はじめに

個人事業主(フリーランス)のみなさん、こんにちは!前回に引き続き「いまさら聞けない税金の話」です。

サラリーマンと違って、個人事業主は「税金の逃げ道」が多いという性質を持っています。「逃げ道」というとなんだか犯罪のような物言いですが、この講座では合法のお話をします。

個人事業主として働くということはつまり、税金との戦いでもあります。一緒にしっかり学んでいきましょう!

この講座は起業家兼投資家で、リベラルアーツ大学・学長の両さん(@freelife_blog)とのインタビューを元に、ご本人監修で構成・執筆しています。

インタビュアー・ライター 岡田早季(@sakiarise)

個人事業主の税金!その特徴を知ろう

おかだ
サラリーマンはわかるけど、個人事業主ってなんだろう?

両@学長

ざっくりいうと、サラリーマン所得以外の所得は、すべて個人事業主の所得です。ハンドメイドでアクセサリーを作って自分で売った、なんて方は立派な個人事業主ですよ。

 

個人事業主とサラリーマンの税金に関する違いは多くあります。が、一番わかりやすい大きな違いを先にご説明します。

サラリーマンは、「源泉徴収」という形で、毎月給料から税金を引かれてから、ふだんの生活費などにお金をつかうことができますよね。

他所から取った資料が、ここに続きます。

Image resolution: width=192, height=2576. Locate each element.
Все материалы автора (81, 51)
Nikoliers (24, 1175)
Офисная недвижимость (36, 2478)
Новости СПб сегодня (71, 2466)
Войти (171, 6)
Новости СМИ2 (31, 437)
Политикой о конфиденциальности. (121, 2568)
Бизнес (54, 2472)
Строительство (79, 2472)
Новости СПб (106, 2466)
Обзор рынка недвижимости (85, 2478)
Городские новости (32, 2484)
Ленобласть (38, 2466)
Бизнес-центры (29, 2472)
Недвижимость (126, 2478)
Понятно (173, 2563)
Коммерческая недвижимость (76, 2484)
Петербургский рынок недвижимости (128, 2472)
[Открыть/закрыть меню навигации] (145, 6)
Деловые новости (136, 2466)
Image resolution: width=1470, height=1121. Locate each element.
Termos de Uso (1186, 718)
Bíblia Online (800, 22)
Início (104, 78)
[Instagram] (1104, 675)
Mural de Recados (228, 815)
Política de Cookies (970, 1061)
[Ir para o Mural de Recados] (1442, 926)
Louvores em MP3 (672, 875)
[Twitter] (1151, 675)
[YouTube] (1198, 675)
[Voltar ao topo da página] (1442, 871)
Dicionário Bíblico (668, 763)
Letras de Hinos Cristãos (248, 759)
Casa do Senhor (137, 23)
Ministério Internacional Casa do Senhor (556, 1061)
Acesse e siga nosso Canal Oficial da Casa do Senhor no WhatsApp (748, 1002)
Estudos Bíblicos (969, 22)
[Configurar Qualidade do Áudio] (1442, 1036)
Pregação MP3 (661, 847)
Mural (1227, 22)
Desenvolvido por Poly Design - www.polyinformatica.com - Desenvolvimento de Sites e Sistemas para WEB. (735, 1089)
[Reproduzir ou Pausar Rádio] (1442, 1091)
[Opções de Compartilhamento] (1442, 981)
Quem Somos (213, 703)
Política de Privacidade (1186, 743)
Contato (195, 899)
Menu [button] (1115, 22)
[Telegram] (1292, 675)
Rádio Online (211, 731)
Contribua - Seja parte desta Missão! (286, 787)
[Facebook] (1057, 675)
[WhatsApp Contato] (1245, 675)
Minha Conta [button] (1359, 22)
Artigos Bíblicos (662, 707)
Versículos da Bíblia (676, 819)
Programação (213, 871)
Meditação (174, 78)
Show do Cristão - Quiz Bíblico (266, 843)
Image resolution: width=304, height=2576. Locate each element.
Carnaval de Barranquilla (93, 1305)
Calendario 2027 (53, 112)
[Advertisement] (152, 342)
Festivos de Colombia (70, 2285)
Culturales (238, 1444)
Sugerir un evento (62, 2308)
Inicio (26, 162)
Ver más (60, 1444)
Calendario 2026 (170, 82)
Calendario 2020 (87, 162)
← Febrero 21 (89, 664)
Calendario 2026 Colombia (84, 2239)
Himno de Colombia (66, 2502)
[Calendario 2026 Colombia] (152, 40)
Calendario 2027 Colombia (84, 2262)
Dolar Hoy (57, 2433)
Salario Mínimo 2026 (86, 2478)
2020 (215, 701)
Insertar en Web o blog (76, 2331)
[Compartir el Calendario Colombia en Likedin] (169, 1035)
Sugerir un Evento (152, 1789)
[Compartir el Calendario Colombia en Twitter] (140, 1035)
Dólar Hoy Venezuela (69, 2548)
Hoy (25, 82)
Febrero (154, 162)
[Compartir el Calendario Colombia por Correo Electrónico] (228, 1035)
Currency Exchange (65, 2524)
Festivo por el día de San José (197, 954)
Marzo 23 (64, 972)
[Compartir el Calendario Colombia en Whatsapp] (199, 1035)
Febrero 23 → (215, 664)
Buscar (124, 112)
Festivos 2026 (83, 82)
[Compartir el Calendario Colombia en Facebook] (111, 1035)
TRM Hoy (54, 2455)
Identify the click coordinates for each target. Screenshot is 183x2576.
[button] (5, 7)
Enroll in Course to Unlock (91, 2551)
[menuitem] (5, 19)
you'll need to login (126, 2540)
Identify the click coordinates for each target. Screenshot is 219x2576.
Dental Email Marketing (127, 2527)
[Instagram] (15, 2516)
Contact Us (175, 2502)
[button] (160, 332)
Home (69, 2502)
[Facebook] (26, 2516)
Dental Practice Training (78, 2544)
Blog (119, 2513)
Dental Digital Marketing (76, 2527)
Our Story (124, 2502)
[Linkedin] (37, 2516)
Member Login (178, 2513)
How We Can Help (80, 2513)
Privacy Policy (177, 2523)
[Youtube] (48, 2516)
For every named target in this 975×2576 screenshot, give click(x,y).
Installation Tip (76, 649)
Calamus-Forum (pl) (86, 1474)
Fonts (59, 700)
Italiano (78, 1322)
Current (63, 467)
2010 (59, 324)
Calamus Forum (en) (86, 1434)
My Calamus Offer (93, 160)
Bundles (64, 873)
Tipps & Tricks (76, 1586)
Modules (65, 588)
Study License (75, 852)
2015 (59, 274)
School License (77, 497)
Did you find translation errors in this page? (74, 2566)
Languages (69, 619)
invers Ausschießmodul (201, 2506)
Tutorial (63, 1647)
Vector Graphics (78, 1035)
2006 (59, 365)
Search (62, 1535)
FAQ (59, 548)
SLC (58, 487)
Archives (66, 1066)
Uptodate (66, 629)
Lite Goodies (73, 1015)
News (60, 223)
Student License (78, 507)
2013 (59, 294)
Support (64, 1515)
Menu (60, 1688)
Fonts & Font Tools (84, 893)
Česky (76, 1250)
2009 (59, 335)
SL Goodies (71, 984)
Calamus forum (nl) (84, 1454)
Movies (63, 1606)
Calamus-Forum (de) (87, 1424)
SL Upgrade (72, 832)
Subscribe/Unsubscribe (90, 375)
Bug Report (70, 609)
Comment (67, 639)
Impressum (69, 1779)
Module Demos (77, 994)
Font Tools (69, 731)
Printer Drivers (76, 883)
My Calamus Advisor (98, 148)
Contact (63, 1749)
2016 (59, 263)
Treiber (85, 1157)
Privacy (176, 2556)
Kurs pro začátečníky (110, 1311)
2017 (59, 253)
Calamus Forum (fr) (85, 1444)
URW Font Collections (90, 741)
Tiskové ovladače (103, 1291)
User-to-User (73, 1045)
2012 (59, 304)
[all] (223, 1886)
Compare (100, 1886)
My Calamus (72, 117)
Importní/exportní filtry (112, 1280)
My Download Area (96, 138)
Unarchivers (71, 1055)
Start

一方、個人事業主は、源泉徴収がありません。そのかわり、1年間の儲けを年度末にまとめて計算する「確定申告」という作業をします。その確定申告のあとに、税金を払います。

サラリーマンと個人事業主の違い

つまりは、サラリーマンと個人事業主では税金を引かれるタイミングが違います。

そして、税金を先に引かれてしまうサラリーマンと違い、個人事業主は税金をコントロールしやすい立場だということです。

個人事業主の特徴のポイント
◯サラリーマンと個人事業主では税金を引かれるタイミングが違う
◯税金が引かれてからお金をつかえるのがサラリーマン
◯お金をつかったあとに税金を引かれるのが個人事業主
◯個人事業主のほうが税金をコントロールしやすい立場

税金をコントロールできる人になろう

おかだ
なるほど〜、なんとなく違いはわかりましたが、結局税金は引かれるんだから、同じに感じますけども…。

両@学長
結局税金は引かれるという意味ではそのとおりですが、引かれる税金の金額をコントロールできるのが個人事業主です。

 

同じ収入、同じ税率、同じ生活費のサラリーマンと個人事業主で、どのくらい手元に残る金額が違うのかを例で見てみましょう。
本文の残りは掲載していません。